• [ASSIGNMENT 1]
Answer these about the text on the Immaculate Constellation allegations:
(a) According to the allegations, what documented the UAP encounters in the archive?
(b) What two words describe Fox's treatment of the allegations?
(c) What does the text call Fox instead of a polemicist?
• [ASSIGNMENT 2] Carry the text on the Immaculate Constellation allegations forward from its last sentence.

The allegations surrounding the Immaculate Constellation are extraordinary in their scope and implications. If accurate, they suggest that the US government possesses not merely isolated pieces of evidence but a comprehensive archive of UAP encounters documented by military sensor systems, satellite imagery, and other technical means. This archive, according to the allegations, includes high-resolution imagery and data that far exceeds what has been publicly released, providing definitive evidence of objects performing maneuvers that are impossible for any known human technology.
Fox’s treatment of these allegations is careful and measured. He presents the claims without definitively endorsing them, allowing the witnesses to speak for themselves while providing context that enables viewers to assess the credibility of the sources and the plausibility of the assertions. This approach is characteristic of Fox’s work throughout his career—he is not a polemicist but a presenter, offering evidence and testimony while trusting his audience to draw their own conclusions.

• [PROVIDED DATA]
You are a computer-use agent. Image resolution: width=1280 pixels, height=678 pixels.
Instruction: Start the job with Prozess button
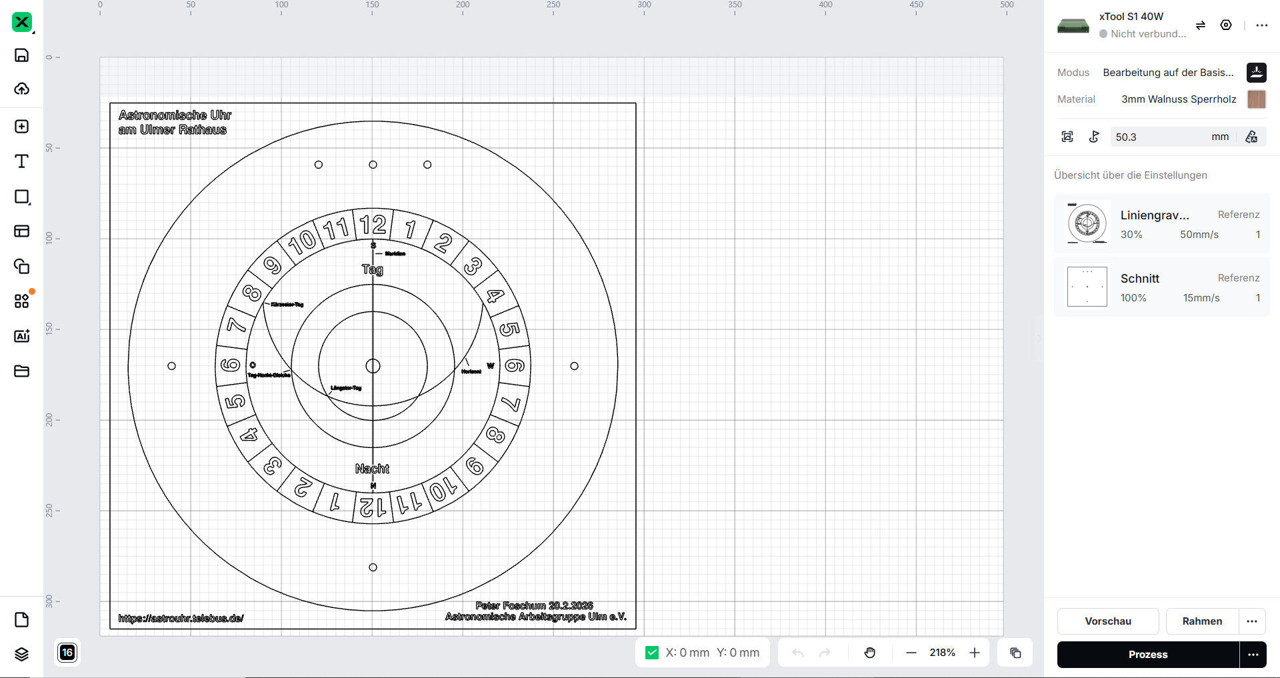tap(1147, 655)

• [TASK RESPONSE 1]
(a) Military sensor systems, satellite imagery, and other technical means.
(b) Careful and measured.
(c) A presenter.

• [TASK RESPONSE 2]
The Congressional Front
A significant portion of The Program is devoted to documenting the Congressional effort to compel disclosure. This effort, which has been remarkably bipartisan in a political era defined by partisan division, represents one of the most unusual institutional developments in recent American history. Members of Congress from both parties, spanning the ideological spectrum from progressive Democrats to conservative Republicans, have united around the demand for transparency on the UAP issue.
The film documents the frustrations expressed by Congressional investigators who have been stonewalled by intelligence agencies, denied access to classified programs that they have a legal right to oversee, and confronted with what they describe as a culture of institutional resistance that treats elected officials as adversaries rather than authority figures. Several members of Congress are featured in the film, expressing their conviction that the government is withholding information of profound significance and their determination to break through the barriers of secrecy.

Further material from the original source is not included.